Par ailleurs, vous le savez, mes chers collègues, la moitié du territoire français est couvert par des SPANC. Certes, moi-même, je ne me suis pas précipité pour en créer dans l'Avesnois, car nous savions tous que ces services seraient extrêmement difficiles à mettre en place. Nous avions des doutes sur l'équilibre financier futur de ces structures : dès lors que nous devions appliquer le principe en vertu duquel « l'eau doit payer l'eau », il était impossible de transférer les crédits du budget de l'assainissement collectif vers celui de l'assainissement non collectif. À la limite, cette contrainte pouvait se comprendre : pour mettre en place un service, il faut bien commencer par embaucher du personnel, avant d'encaisser ensuite les recettes, au fil du temps. Pour chaque structure, il existe une période de lancement pendant laquelle il n'est pas facile de parvenir à l'équilibre financier.

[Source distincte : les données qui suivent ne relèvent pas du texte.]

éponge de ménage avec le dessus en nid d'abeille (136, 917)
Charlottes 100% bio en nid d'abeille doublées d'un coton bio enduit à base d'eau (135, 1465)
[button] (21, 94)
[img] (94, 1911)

Or, aujourd'hui, on annonce aux SPANC qui ont été créés que la « clientèle » sur laquelle ils comptaient pour dégager des recettes pourra disparaître, car les particuliers ne seront pas obligés de s'adresser à eux ! Cela signifie que l'on détruit les services qui ont été mis en place, et cela, me semble-t-il, n'est pas supportable.

Je puis vous dire que, depuis que le texte adopté par l'Assemblée nationale a été connu, j'ai reçu de nombreux coups de téléphone et courriers qui exprimaient la colère d'élus, de gauche comme de droite, face à des dispositions qui semblaient inadaptées. J'espère que le Sénat, dans sa sagesse...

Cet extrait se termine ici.